Remove MRU limit on PPPoE
Fixes #331
I was intending to look at this at some point. Can we push this further? Why limit to 1540? Why limit at all? Shouldn't we get the interface MTU and calculate from there rather?
We have some interfaces up to 9k MTU, and there is no reason why we would not want to be able to run ppp MTU's up to that size. Heck, if a 32000 MTU was possible, why would we not want to be able to do that?
I'm not objecting to this going as is as an interim, but if we're going to push this up further we should go for gold if possible.
I was intending to look at this at some point. Can we push this further? Why limit to 1540?
My idea was to limit to 1540 to gather another reports with concrete use-cases for higher MRU.
Why limit at all? Shouldn't we get the interface MTU and calculate from there rather?
I am not really familiar with the codebase (new here), but having a concrete limit of MRU allows for stack allocation, right? I thought that we want to keep that property.
I think that would mostly be used by a userspace implementation where encap-decap is not done by the kernel. Not sure if that's even still used anywhere - specifically note that the only struct that uses that value is in pppoe.h the PPPoEPacketStruct (or just PPPoEPacket after the typedef).
This is used in common.c parsePacket - which will be used for discovery, which will NEVER be anywhere NEAR that big.
There are two possible mechanisms of use here.
- Static allocation.
- Dynamic allocation.
For static is a bit trickier, since we'd need to convert that, this would mostly be allocations on the stack, so we can use alloca, eg change:
PPPoEPacket foo
to:
PPPoEPacket *foo = alloca(sizeof(PPPoEPacket));
Now everything is dynamic, and what we really want is for that sizeof to be based on the actual negotiated MRU, which means if we change the last element in PPPoEPacketStruct to unsigned payload[0]; and if we know the actual size of the payload or the maximum MRU size, we can set size in either alloca or malloc to sizeof(PPPoEPacket) + payload_size for the allocation. Noth length already contains that size.

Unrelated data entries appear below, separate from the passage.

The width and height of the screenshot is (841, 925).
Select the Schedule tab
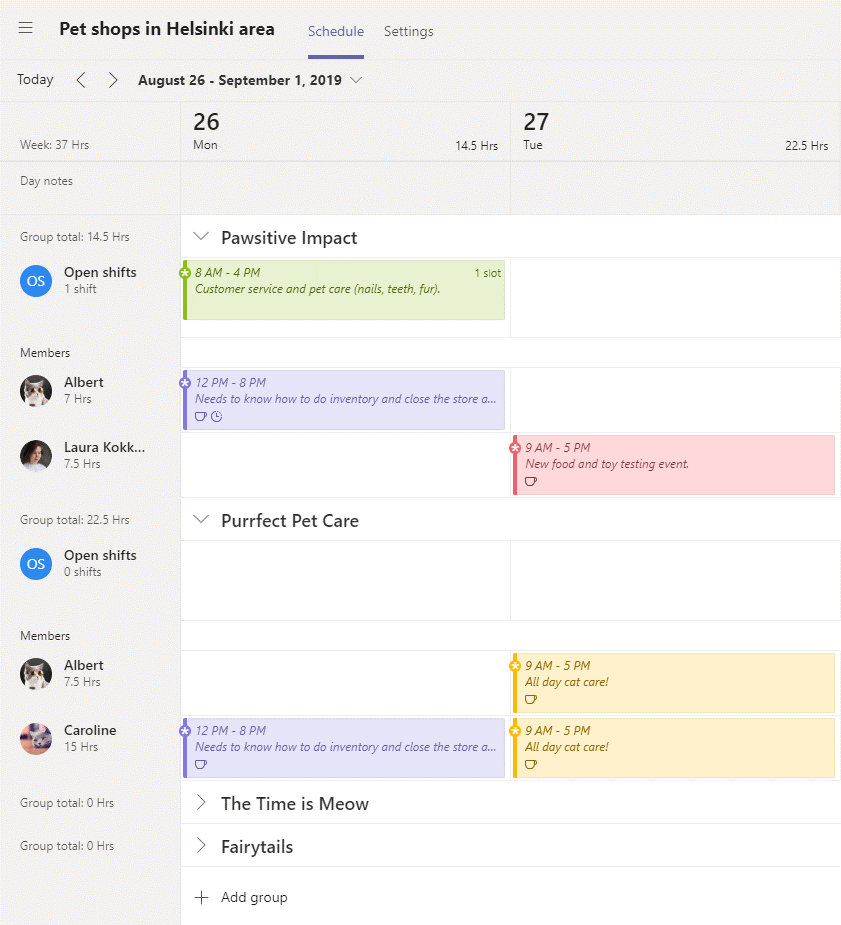pos(336,31)
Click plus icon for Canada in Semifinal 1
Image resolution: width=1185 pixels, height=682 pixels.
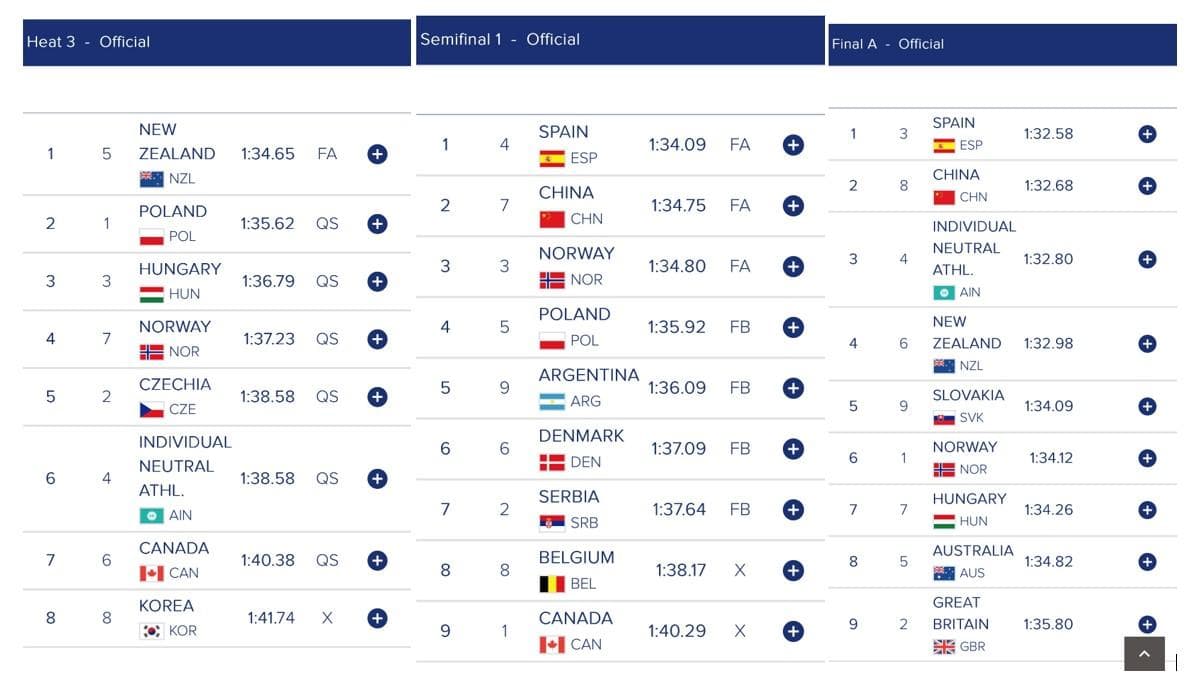click(x=793, y=631)
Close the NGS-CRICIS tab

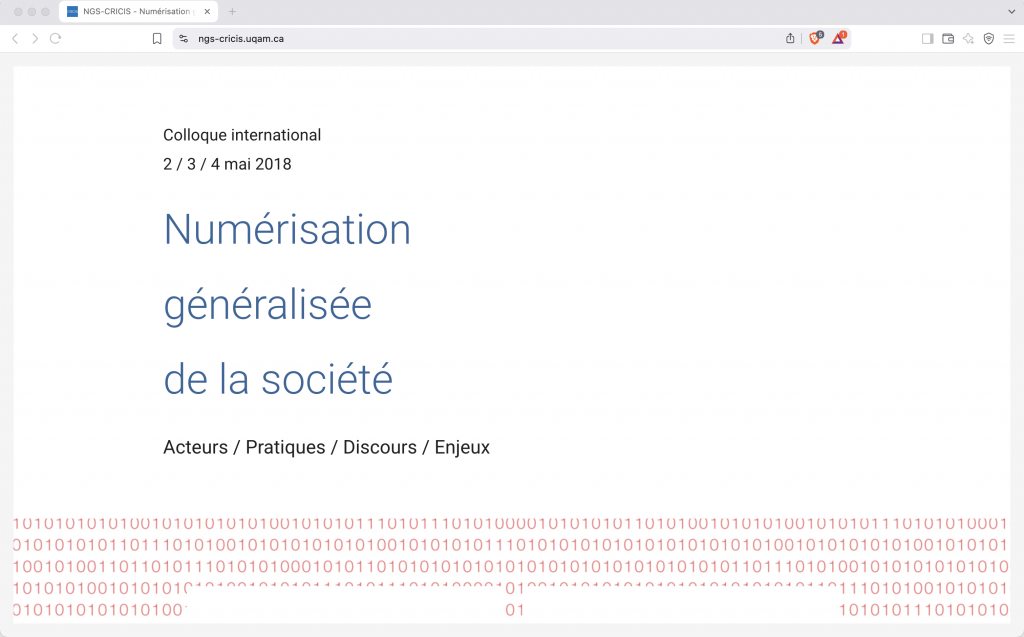coord(207,11)
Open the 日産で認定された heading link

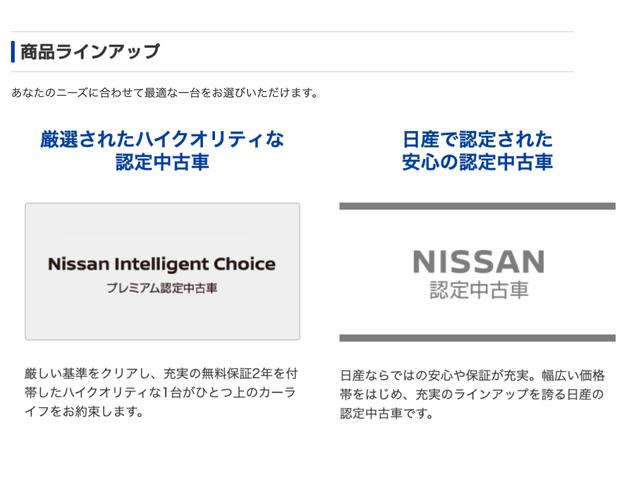(478, 138)
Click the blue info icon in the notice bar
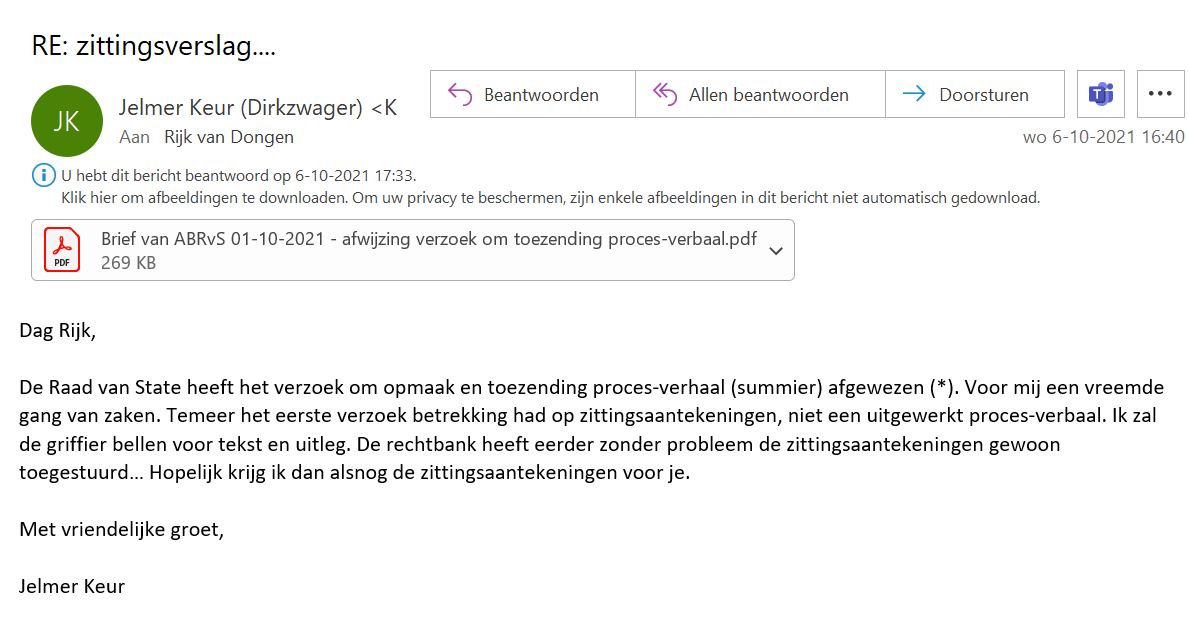 [44, 176]
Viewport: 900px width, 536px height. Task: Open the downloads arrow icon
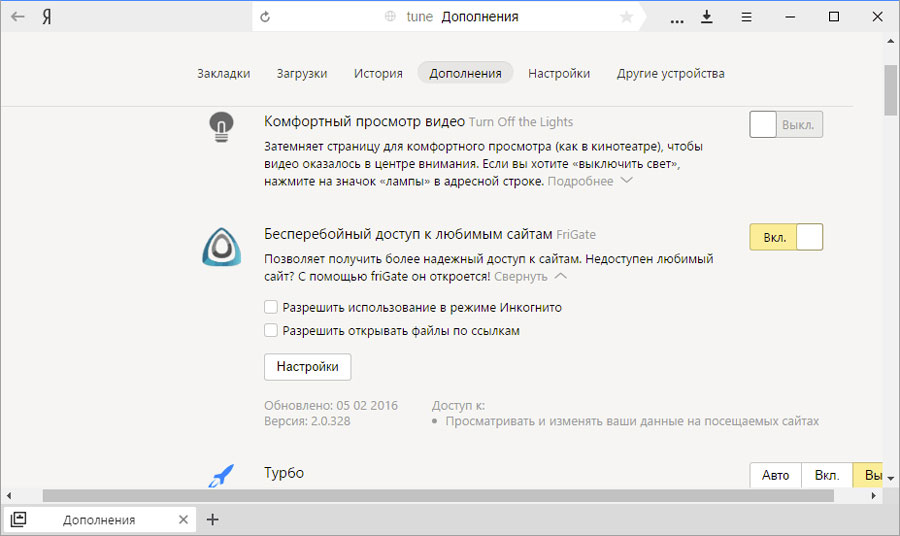click(708, 17)
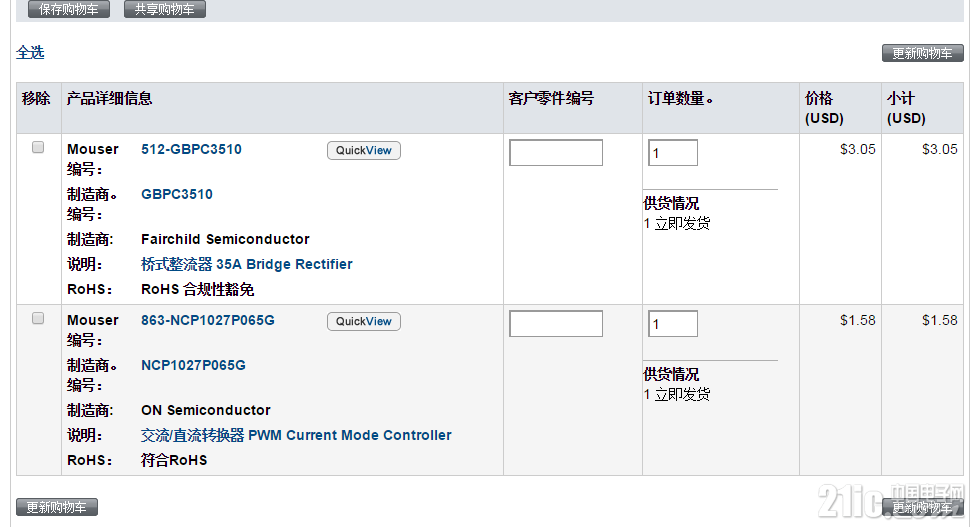The height and width of the screenshot is (527, 972).
Task: Open the 512-GBPC3510 Mouser part link
Action: click(191, 149)
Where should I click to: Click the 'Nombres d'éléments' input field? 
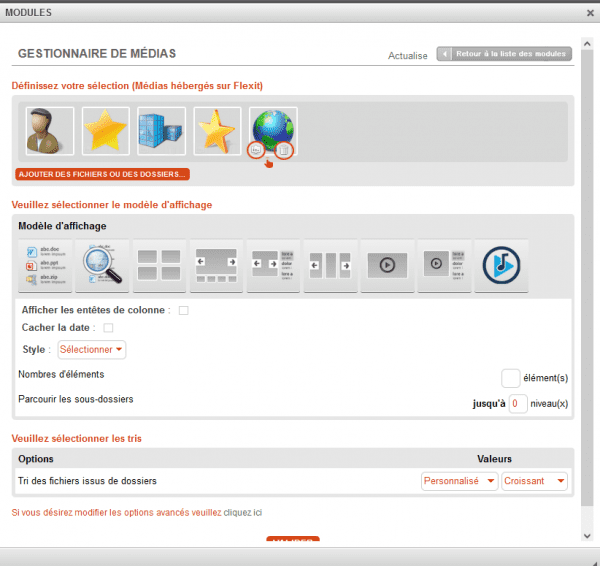(510, 377)
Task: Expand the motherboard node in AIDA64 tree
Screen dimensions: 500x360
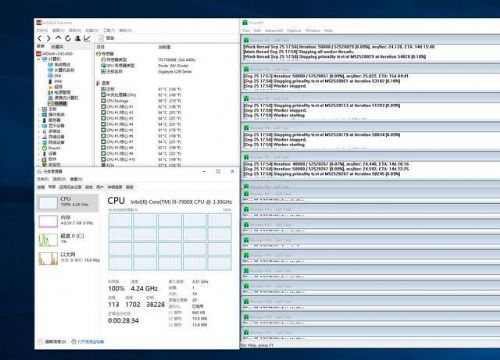Action: (x=39, y=109)
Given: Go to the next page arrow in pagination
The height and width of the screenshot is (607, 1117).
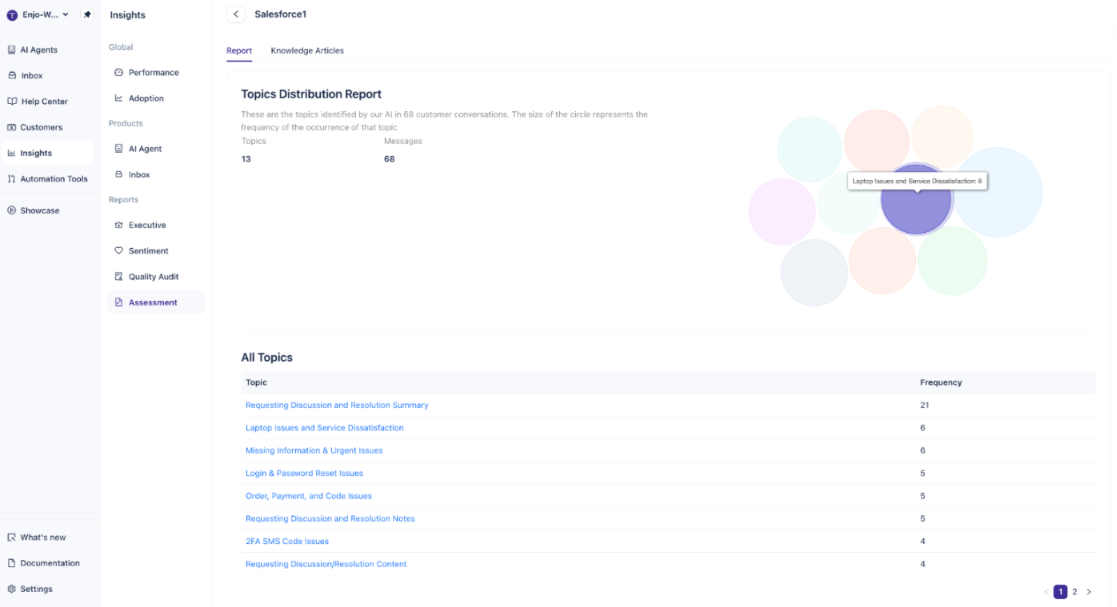Looking at the screenshot, I should [x=1089, y=592].
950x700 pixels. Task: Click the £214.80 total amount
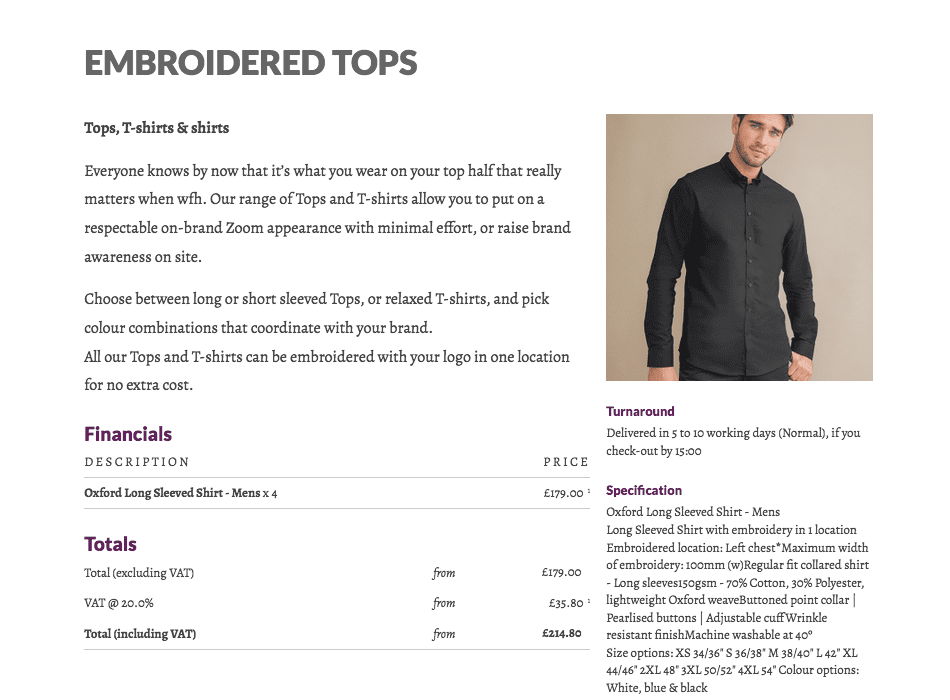click(x=562, y=633)
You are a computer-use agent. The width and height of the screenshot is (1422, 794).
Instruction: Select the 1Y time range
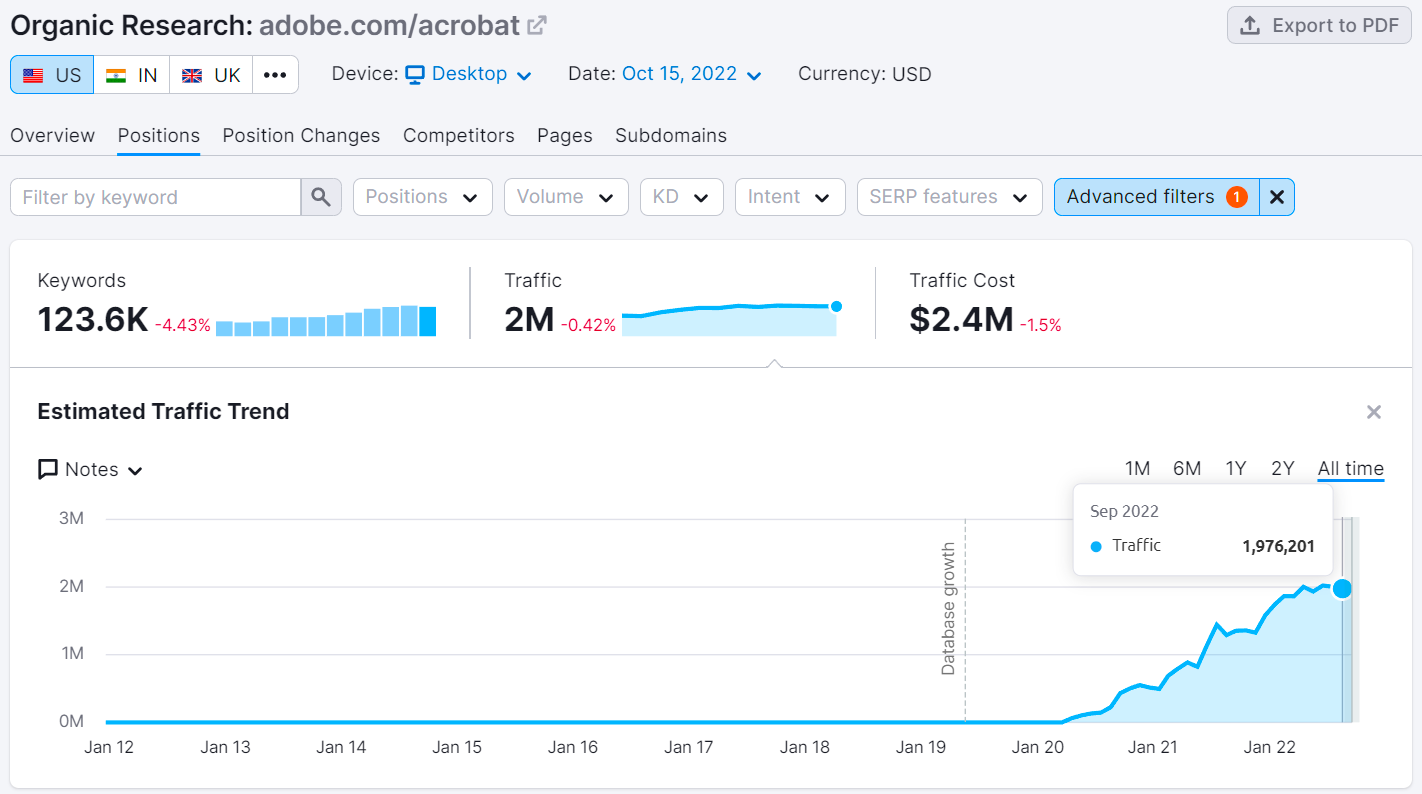[1236, 468]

This will eliminate the single biggest use of ETH_JUMBO_LEN, but there may be other requirements in the process too.
I think simply changing this max doesn't make all required changes ... unfortunately. We'd need to work through all uses of PPPoEPacket and update all of them, as well as any other uses of the ETH_JUMBO_LEN define, and derivatives (MAX_PPPOE_PAYLOAD, which is primarily used in CHECK_ROOM). So this project seems to open a can of worms. Which is why I don't think anyone has started down the path yet.
My current understanding is that the pppd only does the discovery and then it lets the kernel do the rest after that. Doesn't that mean that we can keep the 1500B, (or even lower it to 1492B) for all the packets we send for discovery, but just allow negotiating higher MRU, that then the kernel would start using? Discovery would still be limited to 1500 (it seems fine).
I believe the Control Protocols remain userspace, so the question really is at what point does the pppoe encap/decap get handed off to the kernel?
So can we at a later point in time after starting off with a max(1500, interface mtu - 8) (-8 IIRC) and then during LCP make that bigger based on the configured mru/mtu and detected values? Ie, allow the pppoe code to set the mtu/mru to interface_mtu-8 when it starts up, on condition that no explicit value has been configured by the system administrator, or to lower the configured value? Eg, if the admin configures 3000 but the interface MTU is only 2000, then we should lower the values to 1992 right?
Eg, if the admin configures 3000 but the interface MTU is only 2000, then we should lower the values to 1992 right?
I believe that this is already done, here:
https://github.com/ppp-project/ppp/blob/13291f4c08ebe23afc5427c0e66f8ebb56305fbe/pppd/plugins/pppoe/plugin.c#L177-L180
and then during LCP make that bigger based on the configured mru/mtu and detected values?
Yeah, but LCP seems to be handled by the pppd, not by the pppoe plugin, so maybe it is already handled properly?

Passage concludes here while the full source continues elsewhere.